(Screenshot grounding data)
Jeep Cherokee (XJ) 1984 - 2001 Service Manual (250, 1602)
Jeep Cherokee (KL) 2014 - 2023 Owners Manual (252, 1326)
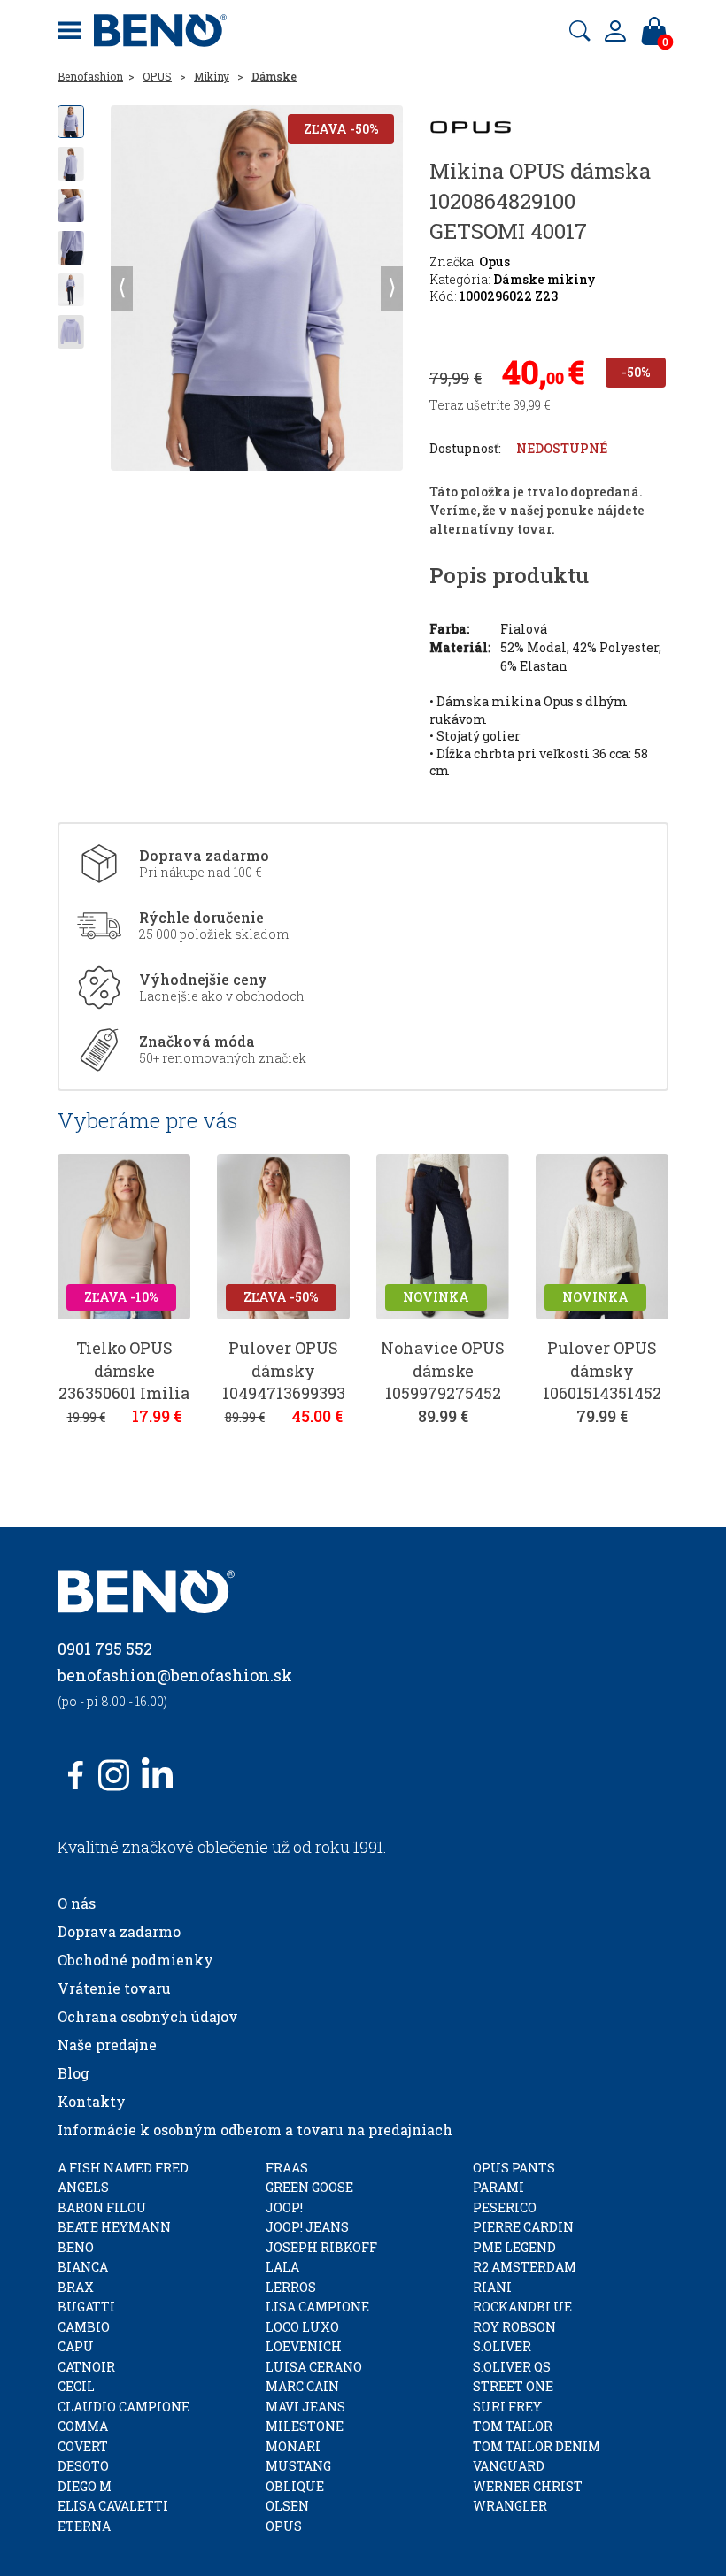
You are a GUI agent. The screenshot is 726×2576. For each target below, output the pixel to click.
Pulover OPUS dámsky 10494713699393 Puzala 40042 (283, 1381)
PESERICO (505, 2207)
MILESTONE (305, 2426)
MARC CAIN (302, 2386)
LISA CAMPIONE (317, 2306)
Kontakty (92, 2101)
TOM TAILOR (512, 2426)
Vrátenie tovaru (114, 1988)
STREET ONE (513, 2386)
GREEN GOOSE (309, 2187)
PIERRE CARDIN (523, 2226)
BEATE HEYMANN (114, 2226)
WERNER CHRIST (528, 2486)
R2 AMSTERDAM (524, 2266)
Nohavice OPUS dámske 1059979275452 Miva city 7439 (443, 1381)
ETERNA (84, 2526)
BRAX (76, 2287)
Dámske (274, 76)
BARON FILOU (102, 2207)
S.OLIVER (502, 2346)
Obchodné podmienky (135, 1959)
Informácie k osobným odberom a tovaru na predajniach (255, 2129)
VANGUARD (508, 2465)
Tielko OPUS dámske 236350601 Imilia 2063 (123, 1381)
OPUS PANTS (514, 2167)
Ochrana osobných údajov (148, 2016)
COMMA (83, 2426)
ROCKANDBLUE (522, 2306)
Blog (73, 2073)
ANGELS (83, 2187)
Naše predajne (107, 2044)
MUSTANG (298, 2465)
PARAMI (498, 2187)
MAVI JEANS (305, 2406)
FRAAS (287, 2167)
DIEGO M (85, 2486)
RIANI (492, 2287)
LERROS (291, 2287)
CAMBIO (84, 2326)
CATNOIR (86, 2366)
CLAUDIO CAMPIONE (123, 2406)
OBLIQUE (295, 2486)
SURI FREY (507, 2406)
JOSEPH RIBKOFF (321, 2247)
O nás (77, 1903)
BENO (76, 2247)
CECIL (76, 2386)
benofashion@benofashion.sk (175, 1675)
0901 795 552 (105, 1648)
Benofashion (90, 76)
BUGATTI (86, 2306)
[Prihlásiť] (615, 31)
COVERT (83, 2446)
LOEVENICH (304, 2346)
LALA (282, 2266)
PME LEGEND (514, 2247)
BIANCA (83, 2266)
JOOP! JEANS (307, 2226)
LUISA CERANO (314, 2366)
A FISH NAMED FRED (123, 2167)
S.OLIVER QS (512, 2366)
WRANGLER (510, 2505)
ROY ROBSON (514, 2326)
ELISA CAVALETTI (113, 2505)
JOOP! (284, 2207)
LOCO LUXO (302, 2326)
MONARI (293, 2446)
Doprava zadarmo (119, 1931)
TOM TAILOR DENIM (536, 2446)
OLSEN (287, 2505)
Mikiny (211, 76)
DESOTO (83, 2465)
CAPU (76, 2346)
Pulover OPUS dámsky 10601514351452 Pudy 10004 (602, 1381)
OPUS (157, 76)
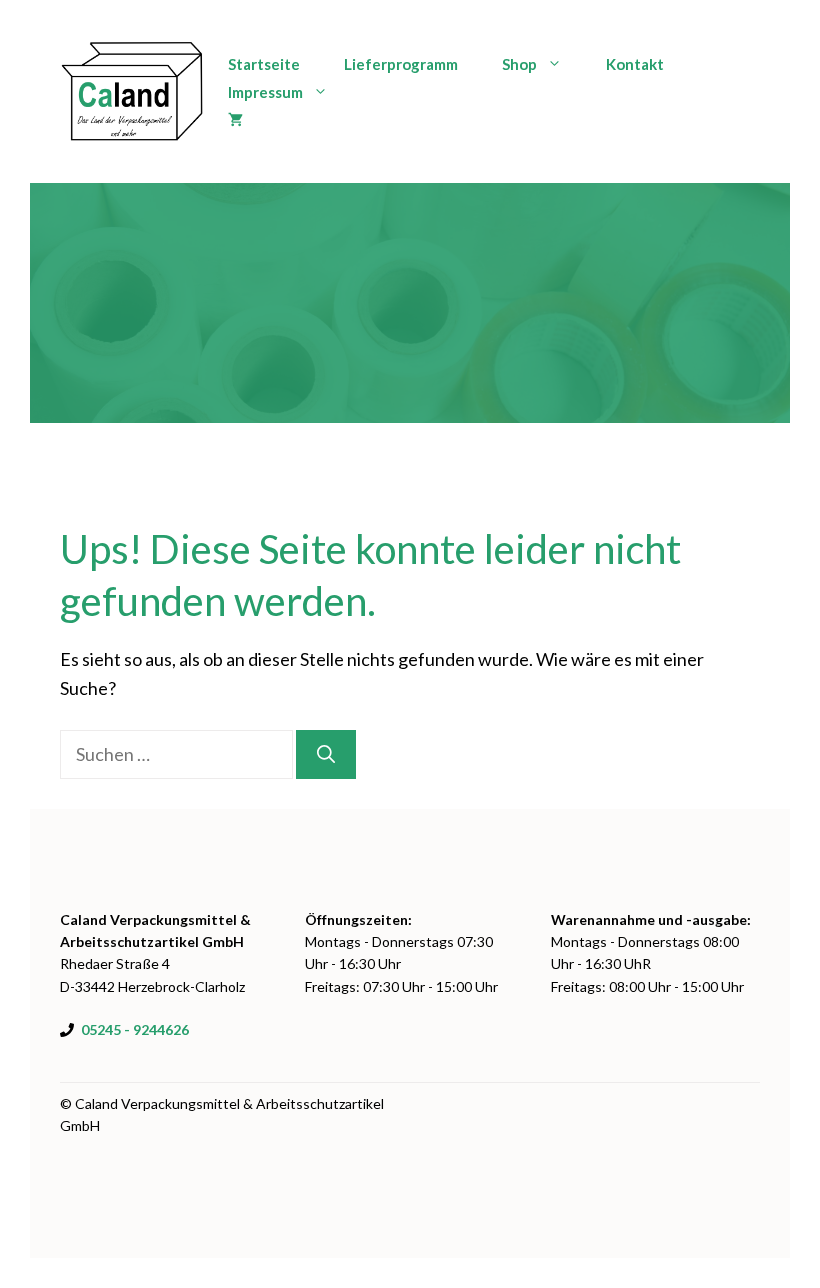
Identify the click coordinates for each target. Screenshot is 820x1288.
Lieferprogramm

__What the task asks__
Tell how many lines of the data above contain the word "OPUS", giving the number by itself.

__Answer__
6